WHAT YOU WILL DO: Your task is to count the lines of the records that contain "Account". Answer with the number and nothing else.

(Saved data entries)
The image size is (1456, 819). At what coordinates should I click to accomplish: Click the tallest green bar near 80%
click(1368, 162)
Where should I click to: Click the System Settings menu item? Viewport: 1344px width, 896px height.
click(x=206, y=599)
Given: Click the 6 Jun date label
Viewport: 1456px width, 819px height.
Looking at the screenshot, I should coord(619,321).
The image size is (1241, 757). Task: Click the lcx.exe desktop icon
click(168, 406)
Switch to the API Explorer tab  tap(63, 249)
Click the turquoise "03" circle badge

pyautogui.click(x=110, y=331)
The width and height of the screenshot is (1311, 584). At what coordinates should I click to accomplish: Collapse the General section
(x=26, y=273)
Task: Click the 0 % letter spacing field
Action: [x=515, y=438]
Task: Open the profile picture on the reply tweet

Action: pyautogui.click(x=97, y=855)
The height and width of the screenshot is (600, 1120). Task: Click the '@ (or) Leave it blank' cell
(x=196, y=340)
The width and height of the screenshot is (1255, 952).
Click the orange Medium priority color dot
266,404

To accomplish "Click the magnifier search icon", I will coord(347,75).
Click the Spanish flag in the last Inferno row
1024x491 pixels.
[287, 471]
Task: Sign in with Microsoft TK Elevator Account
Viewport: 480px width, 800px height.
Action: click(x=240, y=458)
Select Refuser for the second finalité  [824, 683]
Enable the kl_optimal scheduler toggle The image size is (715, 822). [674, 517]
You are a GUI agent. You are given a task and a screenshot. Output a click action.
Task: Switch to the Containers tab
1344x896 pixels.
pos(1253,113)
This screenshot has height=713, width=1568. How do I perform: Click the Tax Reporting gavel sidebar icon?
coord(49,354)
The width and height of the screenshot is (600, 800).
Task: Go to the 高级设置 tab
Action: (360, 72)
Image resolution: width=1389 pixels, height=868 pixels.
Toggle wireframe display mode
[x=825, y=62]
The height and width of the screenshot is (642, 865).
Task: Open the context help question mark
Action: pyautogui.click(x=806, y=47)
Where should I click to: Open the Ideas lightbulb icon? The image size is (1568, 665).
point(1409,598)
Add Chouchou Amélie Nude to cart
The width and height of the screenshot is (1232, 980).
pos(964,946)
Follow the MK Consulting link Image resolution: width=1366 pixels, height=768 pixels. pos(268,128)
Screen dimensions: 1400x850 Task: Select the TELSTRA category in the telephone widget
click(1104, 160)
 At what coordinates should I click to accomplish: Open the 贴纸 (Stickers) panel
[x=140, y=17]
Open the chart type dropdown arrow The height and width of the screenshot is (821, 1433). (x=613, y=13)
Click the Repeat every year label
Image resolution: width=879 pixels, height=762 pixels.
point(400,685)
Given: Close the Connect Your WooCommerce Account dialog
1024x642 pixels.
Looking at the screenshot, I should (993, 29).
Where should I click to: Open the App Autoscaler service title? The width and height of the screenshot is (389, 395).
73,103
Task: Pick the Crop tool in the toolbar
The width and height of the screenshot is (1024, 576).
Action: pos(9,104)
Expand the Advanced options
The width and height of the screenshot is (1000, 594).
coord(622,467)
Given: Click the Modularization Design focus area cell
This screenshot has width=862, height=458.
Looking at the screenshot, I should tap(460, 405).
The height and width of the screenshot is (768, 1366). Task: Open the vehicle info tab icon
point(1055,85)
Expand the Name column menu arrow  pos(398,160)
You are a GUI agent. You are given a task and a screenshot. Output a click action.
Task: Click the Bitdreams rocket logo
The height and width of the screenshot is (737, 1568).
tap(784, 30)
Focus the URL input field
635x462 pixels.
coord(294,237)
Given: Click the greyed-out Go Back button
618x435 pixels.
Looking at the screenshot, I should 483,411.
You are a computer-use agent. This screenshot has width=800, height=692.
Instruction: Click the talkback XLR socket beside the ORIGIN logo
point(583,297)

SOLUTION: 2